Stored data entries
"""

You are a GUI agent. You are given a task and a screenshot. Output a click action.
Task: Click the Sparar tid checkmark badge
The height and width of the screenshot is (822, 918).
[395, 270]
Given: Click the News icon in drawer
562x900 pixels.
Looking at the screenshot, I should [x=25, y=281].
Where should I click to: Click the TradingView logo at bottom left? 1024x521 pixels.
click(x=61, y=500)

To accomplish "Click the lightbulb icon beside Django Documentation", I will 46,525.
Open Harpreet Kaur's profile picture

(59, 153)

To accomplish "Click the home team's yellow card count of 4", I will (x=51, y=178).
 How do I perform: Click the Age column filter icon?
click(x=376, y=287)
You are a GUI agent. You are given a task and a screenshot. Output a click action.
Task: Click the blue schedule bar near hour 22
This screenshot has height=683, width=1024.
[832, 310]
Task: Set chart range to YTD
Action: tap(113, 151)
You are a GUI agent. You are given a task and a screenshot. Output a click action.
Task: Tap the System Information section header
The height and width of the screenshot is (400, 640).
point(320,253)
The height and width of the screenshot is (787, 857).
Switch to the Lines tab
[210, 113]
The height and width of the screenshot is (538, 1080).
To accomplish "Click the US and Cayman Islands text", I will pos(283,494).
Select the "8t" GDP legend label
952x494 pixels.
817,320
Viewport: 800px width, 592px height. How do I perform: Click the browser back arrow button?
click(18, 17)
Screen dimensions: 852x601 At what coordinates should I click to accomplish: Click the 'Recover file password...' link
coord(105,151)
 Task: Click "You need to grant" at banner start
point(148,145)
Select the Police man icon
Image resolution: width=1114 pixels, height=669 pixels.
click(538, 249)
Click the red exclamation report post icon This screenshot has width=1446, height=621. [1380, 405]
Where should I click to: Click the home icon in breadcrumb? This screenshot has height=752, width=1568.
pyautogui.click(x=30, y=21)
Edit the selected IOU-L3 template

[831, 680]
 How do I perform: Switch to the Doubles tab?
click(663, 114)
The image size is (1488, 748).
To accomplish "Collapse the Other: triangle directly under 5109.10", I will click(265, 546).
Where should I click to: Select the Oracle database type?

"""

Return the whole of the data, character for character.

You are a GUI agent. You are given a task and a screenshot. Output a click action.
Task: Click the Sparar tid checkmark badge
The height and width of the screenshot is (822, 918).
[395, 270]
Given: Click the News icon in drawer
562x900 pixels.
Looking at the screenshot, I should [x=25, y=281].
Where should I click to: Click the TradingView logo at bottom left? 1024x521 pixels.
click(x=61, y=500)

To accomplish "Click the lightbulb icon beside Django Documentation", I will 46,525.
Open Harpreet Kaur's profile picture

(59, 153)

To accomplish "Click the home team's yellow card count of 4", I will (x=51, y=178).
 How do I perform: Click the Age column filter icon?
click(x=376, y=287)
You are a GUI agent. You are given a task and a screenshot. Output a click action.
Task: Click the blue schedule bar near hour 22
This screenshot has height=683, width=1024.
[832, 310]
Task: Set chart range to YTD
Action: tap(113, 151)
You are a GUI agent. You are given a task and a screenshot. Output a click action.
Task: Tap the System Information section header
The height and width of the screenshot is (400, 640).
point(320,253)
The height and width of the screenshot is (787, 857).
Switch to the Lines tab
[210, 113]
The height and width of the screenshot is (538, 1080).
To accomplish "Click the US and Cayman Islands text", I will pos(283,494).
Select the "8t" GDP legend label
952x494 pixels.
817,320
Viewport: 800px width, 592px height. How do I perform: Click the browser back arrow button?
click(18, 17)
Screen dimensions: 852x601 At what coordinates should I click to accomplish: Click the 'Recover file password...' link
coord(105,151)
 Task: Click "You need to grant" at banner start
point(148,145)
Select the Police man icon
Image resolution: width=1114 pixels, height=669 pixels.
click(538, 249)
Click the red exclamation report post icon This screenshot has width=1446, height=621. [1380, 405]
Where should I click to: Click the home icon in breadcrumb? This screenshot has height=752, width=1568.
pyautogui.click(x=30, y=21)
Edit the selected IOU-L3 template

[831, 680]
 How do I perform: Switch to the Doubles tab?
click(663, 114)
The image size is (1488, 748).
To accomplish "Collapse the Other: triangle directly under 5109.10", I will click(265, 546).
Where should I click to: Select the Oracle database type?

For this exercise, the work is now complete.